Dragon DRW50403 NASA Redstone Multi-Stage Rocket with Mercury Spacecraft (1:72 Scale)
"Houston, we have a problem."
- Apollo 13 command module pilot, John L. "Jack" Swigert, communicating with the Houston Mission Control Center three days into their spaceshot, April 14th, 1970
The Mercury-Redstone Launch Vehicle, designed for NASA's Project Mercury, was the first American manned space booster. It was used for six sub-orbital Mercury flights from 1960-61; culminating with the launch of the first, and 11 weeks later, the second American (and the second and third humans) in space.
A member of the Redstone rocket family, it was derived from the U.S. Army's Redstone ballistic missile and the first stage of the related Jupiter-C launch vehicle; but to make it man-rated, its structure and systems were modified to improve safety and reliability. The four subsequent Mercury manned flights used the more powerful Atlas booster to enter low Earth orbit.
NASA chose the U.S. Army's Redstone liquid-fueled ballistic missile for its sub-orbital flights because it was the most reliable of any U.S. ballistic missile at the time, with many successful test flights.

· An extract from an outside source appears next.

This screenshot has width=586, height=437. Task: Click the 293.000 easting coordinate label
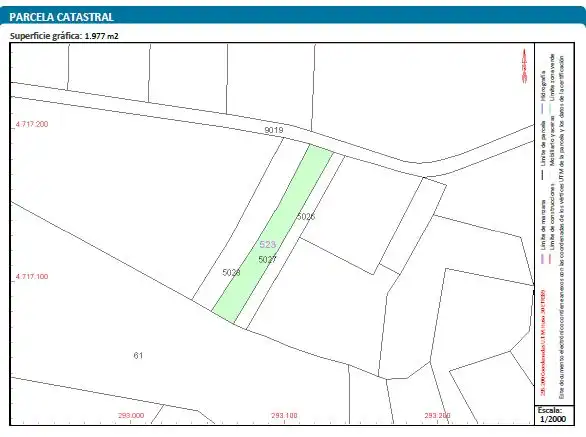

The standard military Redstone lacked sufficient thrust to lift a Mercury capsule into the ballistic sub-orbital trajectory needed for the project; however, the first stage of the Jupiter-C, which was a modified Redstone with lengthened fuel tanks, could carry enough propellant to reach the desired trajectory. Therefore this Jupiter-C first stage was used as the starting point for the Mercury-Redstone design. The Jupiter-C's engine, however, was being phased out by the Army, so to avoid potential complications such as parts shortages or design revisions, the Mercury-Redstone designers chose the Rocketdyne A-7 engine used on the latest military Redstones.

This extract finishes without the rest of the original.